Supplied text:

[BEGIN]

Improvements to UTF-8 statistics truncation #6870

etseidl · 2024-12-11T17:15:51Z

Which issue does this PR close?

Closes #6867.

Rationale for this change

See issue.

What changes are included in this PR?

For max statistics replaces truncate_utf8().and_then(increment_utf8) with a new function truncate_and_increment_utf8(). This defers the creation of a new Vec<u8> until all processing is complete. This also changes increment_utf8 to operate on entire unicode code points rather than doing arithmetic on the individual UTF-8 encoded bytes. Finally, this modifies the truncation logic so that UTF-8 handling is only done for columns whose logical type is String (or converted type UTF8).

The new increment logic is up to 30X faster for pathological cases of strings that cannot be truncated, and is no slower than the current code for simple cases where only the last byte of a string needs to be incremented.

Are there any user-facing changes?

No API changes, but will potentially produce different truncated max statistics.

alamb

Thanks @etseidl -- the tests in this PR are amazing

I am not sure about the logic to increment the utf8 bytes. Let me know what you think

parquet/src/column/writer/mod.rs

findepi · 2024-12-12T13:59:07Z

parquet/src/column/writer/mod.rs

+            // its available bits. If it was a continuation byte (b10xxxxxx) then set to min
+            // continuation (b10000000). Otherwise it was the first byte so set reset the first
+            // byte back to its original value (so data remains a valid string) and reduce "len".
+            if original & UTF8_CONTINUATION_MASK == UTF8_CONTINUATION {


If this isn't super perf critical, can we switch over to operating on codepoints?
(i assume this is for stats only, so not a hot path?)

If this isn't super perf critical, can we switch over to operating on codepoints? (i assume this is for stats only, so not a hot path?)

I agree switching to arithmetic on codepoints would be easier to reason about.

I double checked and this function is only called while writing stats (at most once per page, and once per column chunk ):
https://github.com/search?q=repo%3Aapache%2Farrow-rs%20increment_utf8&type=code

Ok, here's what I came up with (stealing liberally from the code in apache/datafusion#12978 😄) that avoids as much translation/allocation as I could manage.

[END]

Task 1: According to the pull request thread on UTF-8 statistics truncation, how much faster is the new increment logic for strings that cannot be truncated?
Task 2: Continue the pull request thread on UTF-8 statistics truncation from its last sentence.

Information shown:
[BEGIN]

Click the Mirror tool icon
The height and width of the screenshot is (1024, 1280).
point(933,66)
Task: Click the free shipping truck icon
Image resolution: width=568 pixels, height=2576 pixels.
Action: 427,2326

[END]
[BEGIN]

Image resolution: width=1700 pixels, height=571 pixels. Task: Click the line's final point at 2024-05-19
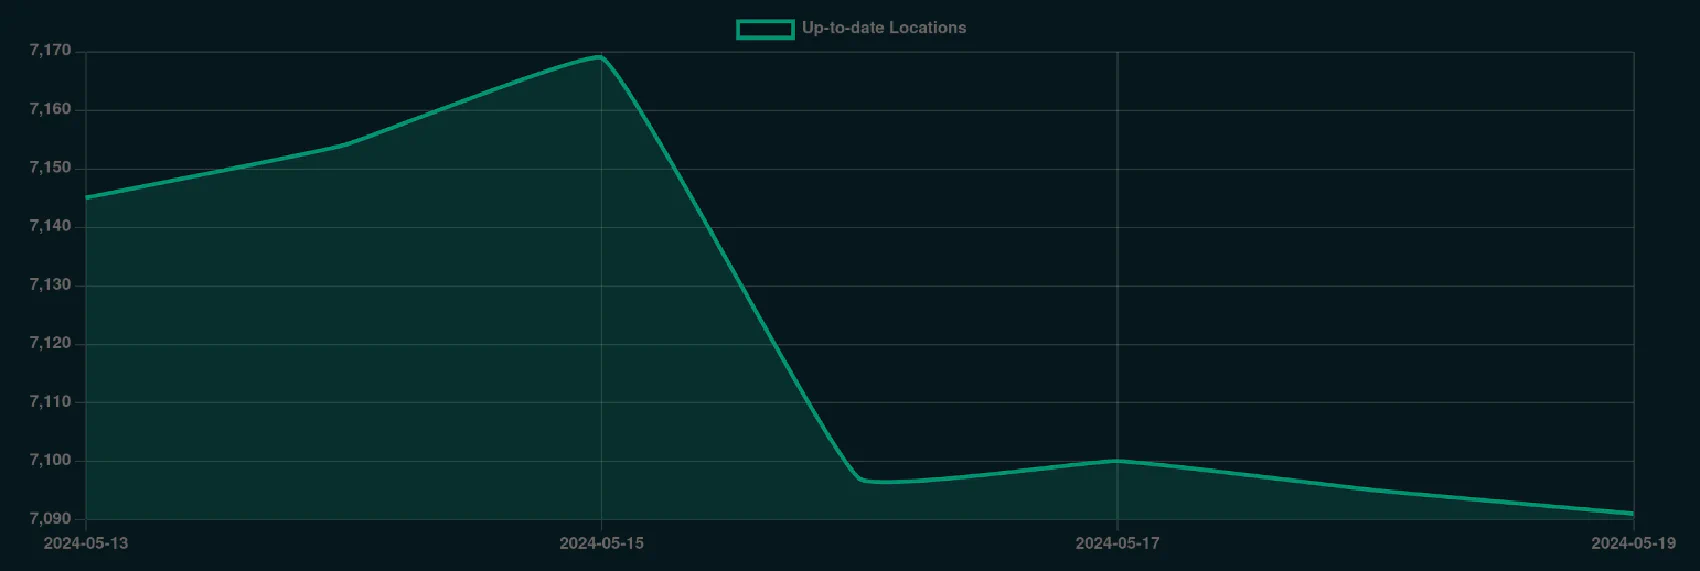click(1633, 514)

[END]

Task output 1: It is up to 30 times faster in those pathological cases.

Task output 2:
/// caller guarantees that data.len() > length fn truncate_and_inc_utf8(data: &str, length: usize) -> Option<Vec<u8>> { // UTF-8 is max 4 bytes, so start search 3 back from desired length let lower_bound = length.saturating_sub(3); let split = (lower_bound..=length).rfind(|x| data.is_char_boundary(*x))?; increment_utf8_str(data.get(..split)?) } fn increment_utf8_str(data: &str) -> Option<Vec<u8>> { for (idx, code_point) in data.char_indices().rev() { let curr_len = code_point.len_utf8(); let original = code_point as u32; if let Some(next_char) = char::from_u32(original + 1) { // do not allow increasing byte width of incremented char if next_char.len_utf8() == curr_len { let mut result = data.as_bytes()[..idx + curr_len].to_vec(); next_char.encode_utf8(&mut result[idx..]); return Some(result); } } } None }

This winds up being a little faster than the byte-by-byte implementation in this PR in the latter's best case, and as much as 30X faster for the worst case.

The check for increasing byte count can be skipped if we don't care about overshooting a little. This also doesn't include the check for non-characters as all we care about is a valid UTF-8 bound...the bounds shouldn't be interpreted by readers anyway as they are not exact. The only case this doesn't handle is incrementing U+D7FF. The range U+D800..U+DFFF overlaps with UTF-16, so those code points are not valid characters. The byte-by-byte implementation will increment to the next valid code point of U+E000, whereas this code will punt and say U+D7FF cannot be incremented. This isn't really a practical concern, though, since the nearest assigned code point is U+D7FB.

@alamb @findepi if this looks reasonable I'll clean it up and push it.

…hema

alamb

Thank you @etseidl -- I went through this logic quite carefully and I think it looks great.

It only copies the string values once (like the current code)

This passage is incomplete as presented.